TO DO: Please rewrite the material below as a JSON list of strings, one string per line and no blank lines, beginning at the line that has "Viewport: 684px width, 422px height." and stopping after the line that has "tap(890, 232)". Leave the pictures out of the list.
— start of PROVIDED ENTRIES —
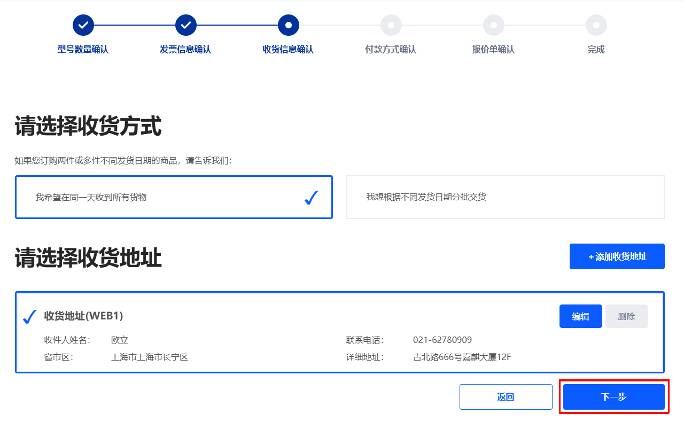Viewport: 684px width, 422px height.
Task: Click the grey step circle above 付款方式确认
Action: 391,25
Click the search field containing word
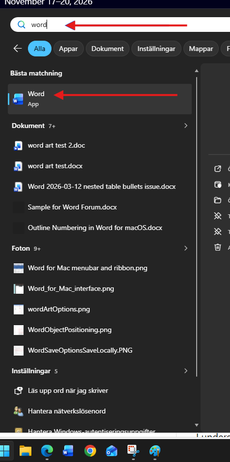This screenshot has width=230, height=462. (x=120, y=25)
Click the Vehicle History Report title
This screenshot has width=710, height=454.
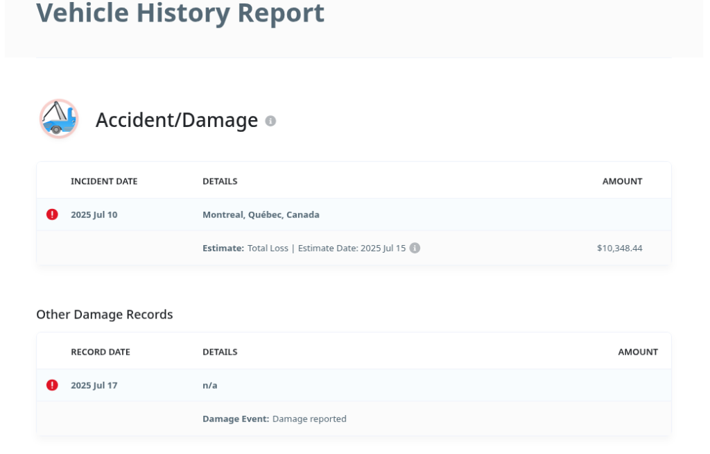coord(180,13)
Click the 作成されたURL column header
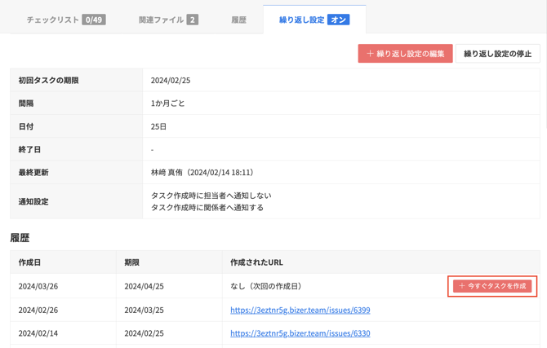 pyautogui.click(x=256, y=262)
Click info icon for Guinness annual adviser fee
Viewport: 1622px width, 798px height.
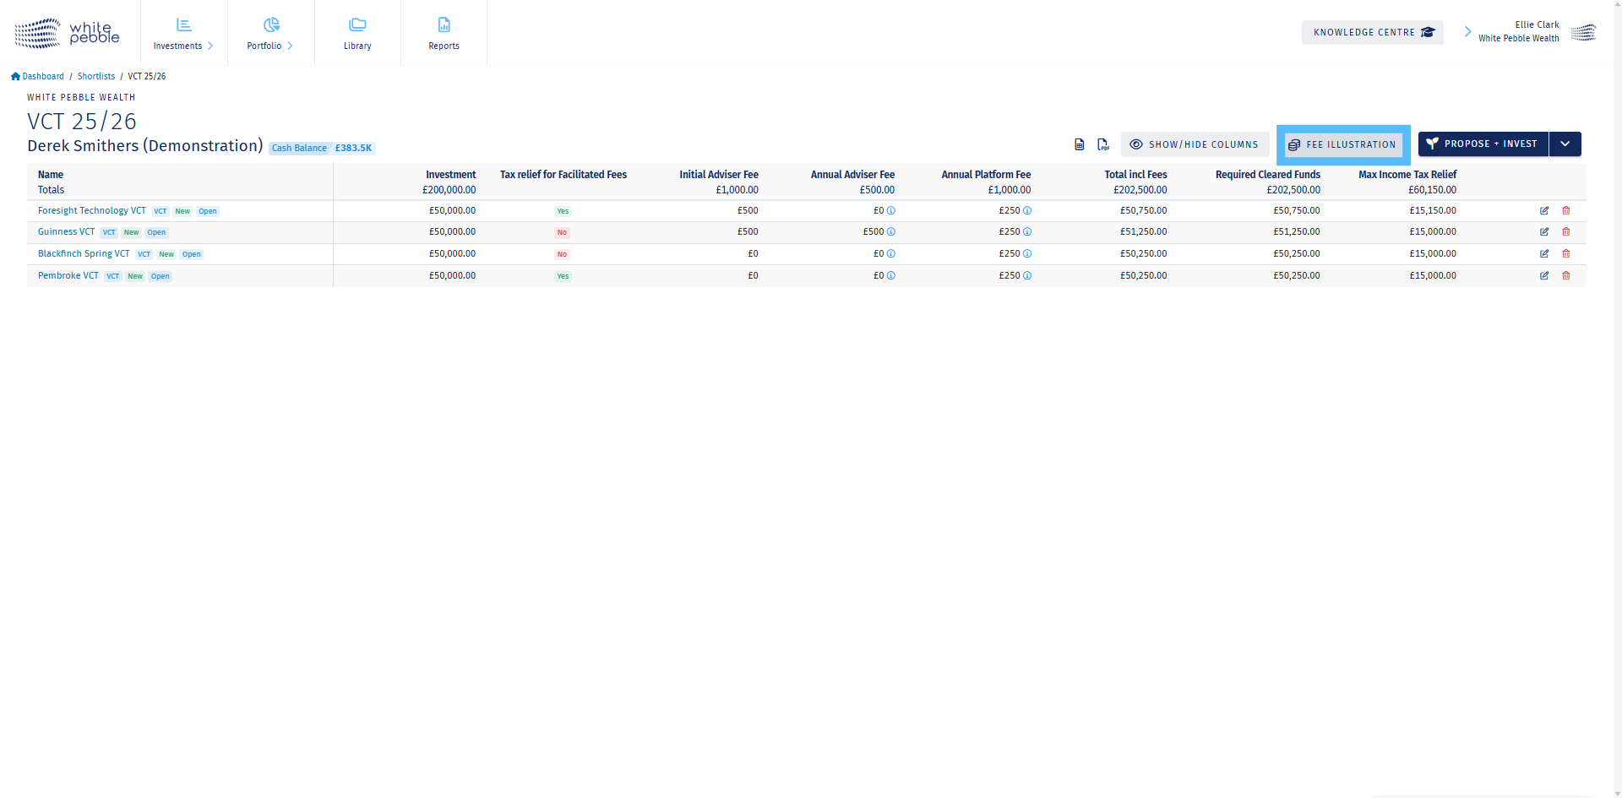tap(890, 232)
— end of PROVIDED ENTRIES —
— start of PROVIDED ENTRIES —
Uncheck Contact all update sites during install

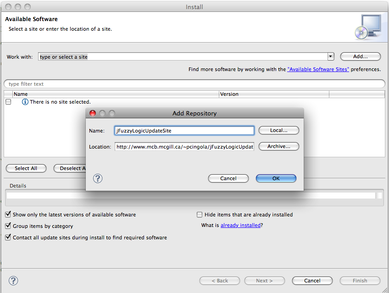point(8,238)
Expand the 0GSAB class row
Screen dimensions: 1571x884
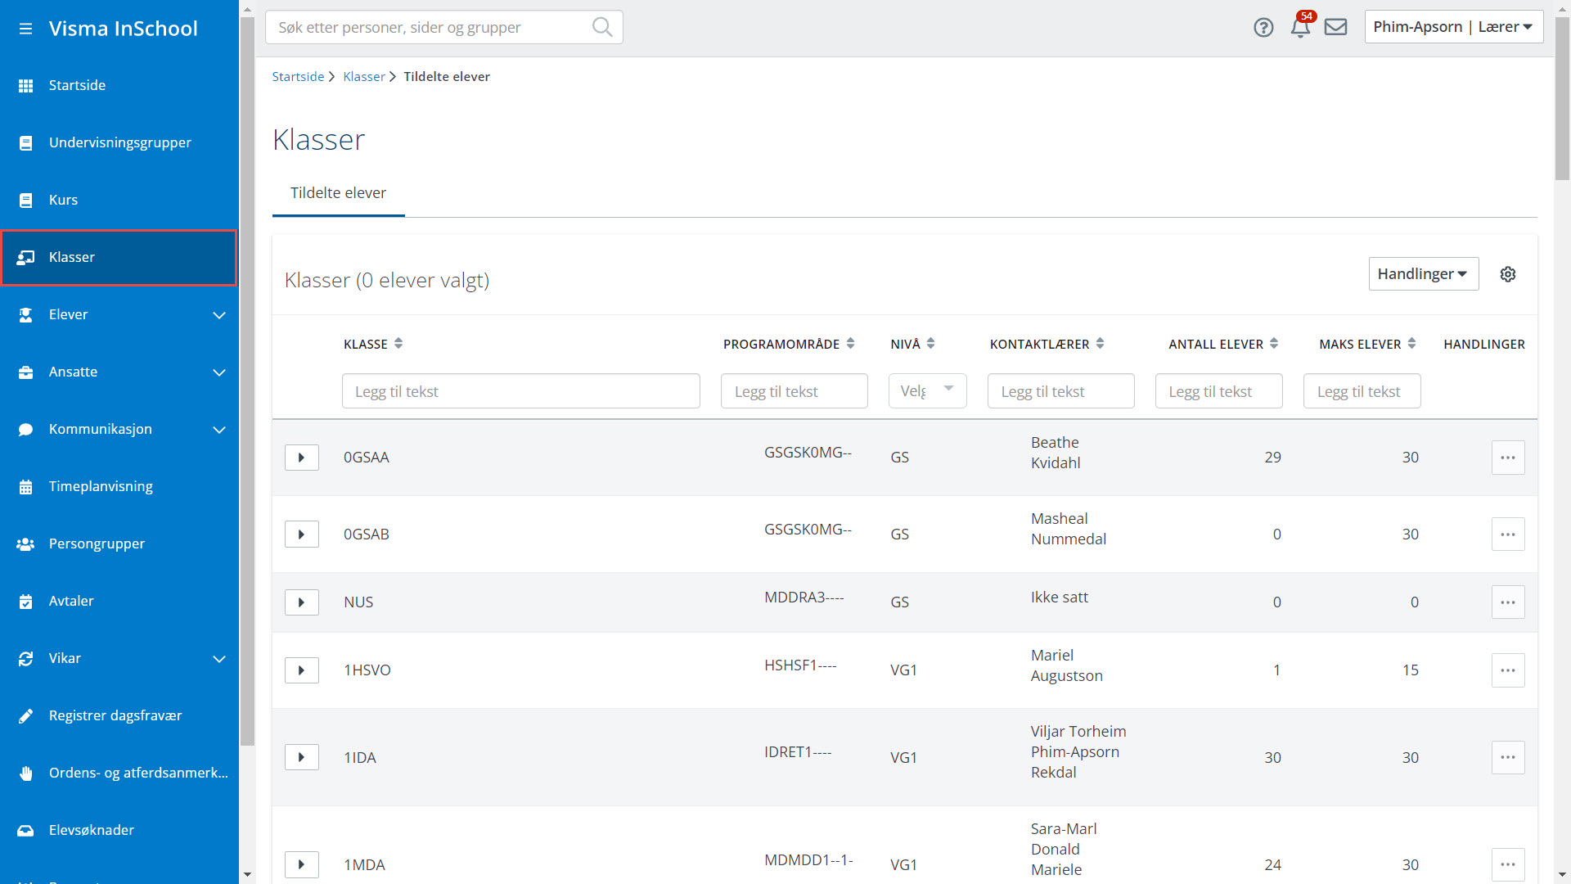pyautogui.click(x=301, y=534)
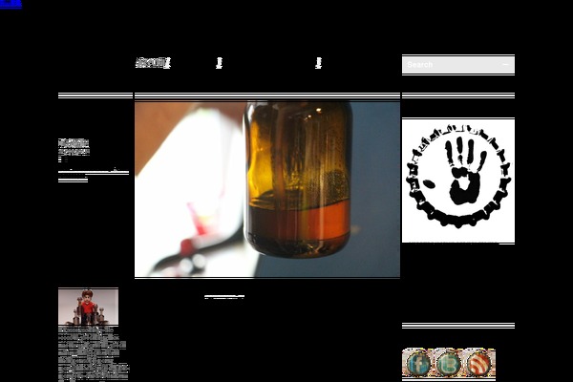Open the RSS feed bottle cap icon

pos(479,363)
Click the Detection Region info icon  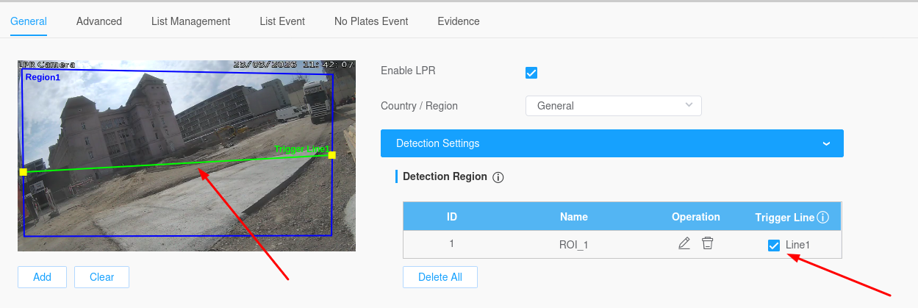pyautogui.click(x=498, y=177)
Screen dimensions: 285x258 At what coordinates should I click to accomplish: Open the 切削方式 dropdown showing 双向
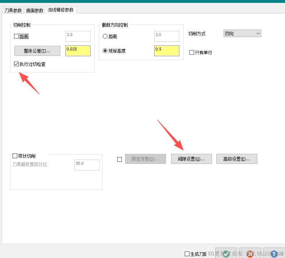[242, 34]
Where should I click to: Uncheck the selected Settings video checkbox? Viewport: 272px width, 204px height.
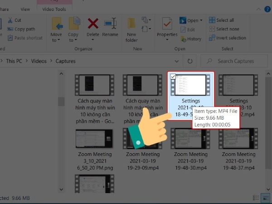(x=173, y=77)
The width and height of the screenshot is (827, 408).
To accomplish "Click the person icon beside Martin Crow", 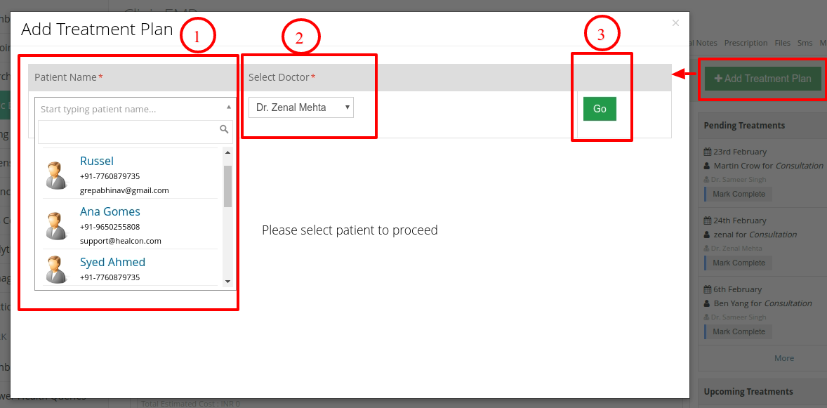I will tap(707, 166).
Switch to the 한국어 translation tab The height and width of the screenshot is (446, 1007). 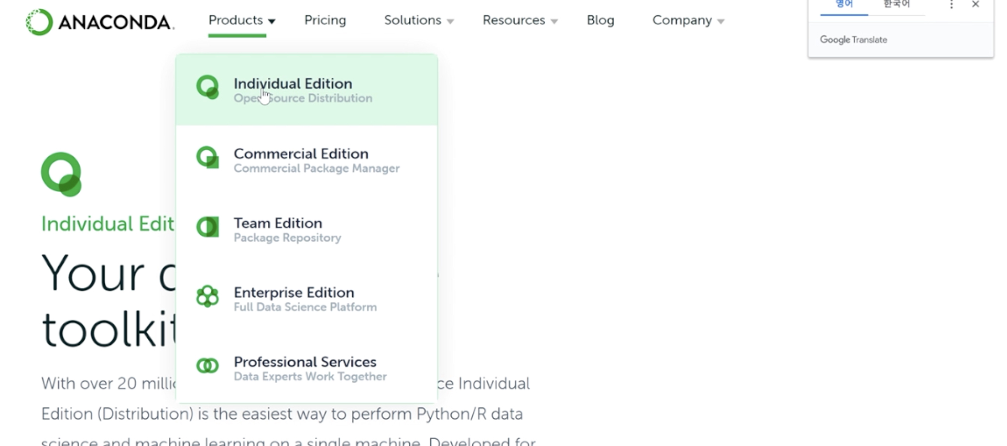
— end of PROVIDED ENTRIES —
— start of PROVIDED ENTRIES —
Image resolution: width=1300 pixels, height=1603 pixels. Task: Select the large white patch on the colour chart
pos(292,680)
— end of PROVIDED ENTRIES —
FINAL RESULT:
[
  "Viewport: 684px width, 422px height.",
  "Task: Click the grey step circle above 付款方式确认",
  "Action: 391,25",
  "Click the search field containing word",
  "This screenshot has width=230, height=462. (x=120, y=25)",
  "Click the Vehicle History Report title",
  "This screenshot has width=710, height=454.",
  "coord(180,13)",
  "Click the 作成されたURL column header",
  " pyautogui.click(x=256, y=262)",
  "Click info icon for Guinness annual adviser fee",
  "Viewport: 1622px width, 798px height.",
  "tap(890, 232)"
]